Тихие ночные часы не были скучны старому постояльцу. Наоборот, живое существо, делившее с ним все тяготы одиночества, становилось Гранату все ближе и симпатичнее. Он помнил, как больно кольнуло Гусара полное невнимание к нему кинолюдей, как подавленно затих он на несколько дней. Этот обидчивый конский характер стал теплее и понятнее Гранату. Ему уже было ясно, что яркая, сценическая жизнь Гусара не иссушила душу жеребца и его лошадиные амбиции не простираются дальше сиюминутных и понятных обид. За время, проведенное рядом, Гусар разучился смотреть свысока на старого и беспомощного Граната — за долгие месяцы томительного безделья он проникся искренним уважением к соседу. Потому быстро постиг сложнейшую науку — уметь понимать других. От такого равенства, от взаимного уважения томительное время летело быстрее и рос интерес к тусклой, невыразительной, продленной людьми жизни.
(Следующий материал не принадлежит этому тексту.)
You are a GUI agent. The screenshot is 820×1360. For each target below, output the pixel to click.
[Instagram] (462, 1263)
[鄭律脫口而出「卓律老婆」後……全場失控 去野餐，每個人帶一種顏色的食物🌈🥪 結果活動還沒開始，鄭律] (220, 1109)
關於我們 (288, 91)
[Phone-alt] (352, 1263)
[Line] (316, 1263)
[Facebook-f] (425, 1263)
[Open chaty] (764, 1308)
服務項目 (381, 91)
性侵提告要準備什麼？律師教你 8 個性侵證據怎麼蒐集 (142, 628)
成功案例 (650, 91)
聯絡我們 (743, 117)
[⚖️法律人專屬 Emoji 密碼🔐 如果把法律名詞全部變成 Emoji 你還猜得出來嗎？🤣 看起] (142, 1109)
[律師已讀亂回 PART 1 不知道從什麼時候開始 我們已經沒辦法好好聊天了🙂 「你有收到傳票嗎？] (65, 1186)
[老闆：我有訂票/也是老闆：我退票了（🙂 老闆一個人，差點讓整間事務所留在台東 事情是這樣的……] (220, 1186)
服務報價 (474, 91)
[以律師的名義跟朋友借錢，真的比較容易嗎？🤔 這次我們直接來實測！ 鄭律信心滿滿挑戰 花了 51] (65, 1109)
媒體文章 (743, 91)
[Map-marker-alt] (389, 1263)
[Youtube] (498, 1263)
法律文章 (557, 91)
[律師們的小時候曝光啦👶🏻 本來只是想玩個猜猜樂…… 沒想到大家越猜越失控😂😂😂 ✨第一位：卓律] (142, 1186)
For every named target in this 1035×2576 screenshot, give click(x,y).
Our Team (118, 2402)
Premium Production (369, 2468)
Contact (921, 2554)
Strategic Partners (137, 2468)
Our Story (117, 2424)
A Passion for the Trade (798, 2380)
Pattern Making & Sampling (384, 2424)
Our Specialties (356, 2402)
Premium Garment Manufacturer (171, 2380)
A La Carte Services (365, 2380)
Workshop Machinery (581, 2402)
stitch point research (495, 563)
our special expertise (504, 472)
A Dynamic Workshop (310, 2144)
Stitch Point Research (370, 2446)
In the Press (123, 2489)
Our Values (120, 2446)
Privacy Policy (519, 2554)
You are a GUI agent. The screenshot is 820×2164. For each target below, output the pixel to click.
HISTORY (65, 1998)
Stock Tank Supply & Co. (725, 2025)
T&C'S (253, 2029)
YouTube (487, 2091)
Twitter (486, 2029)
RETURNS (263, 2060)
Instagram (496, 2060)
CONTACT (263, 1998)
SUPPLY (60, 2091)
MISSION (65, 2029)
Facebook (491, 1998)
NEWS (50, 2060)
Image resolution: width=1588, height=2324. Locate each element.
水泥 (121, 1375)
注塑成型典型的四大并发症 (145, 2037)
Выровнялся Тихон, поначалу так неприязненно встретивший Гусара. Его доброе сердце было отходчивым, и теперь человечьей любовью он оделял жеребцов поровну. Такое отношение конюха не вызывало ревности в Гранате. По сути дела, Гусар оказался в худшем положении — никто не приходил к нему и, видимо, никто не вспоминал о нем. Да и беговое зазнайство быстро сменилось в жеребце отзывчивой нежностью к новому конюху. Втроем им стало уютнее и веселее. Образовался теплый, только для них понятный мирок, где Тихон главенствовал шумно и безраздельно. Его монологи стали длиннее, и круг затрагиваемых тем гораздо шире, будто приход Гусара в их компанию принес с собой целый ворох общечеловеческих вопросов, которые Тихону было поручено разрешить с лошадьми.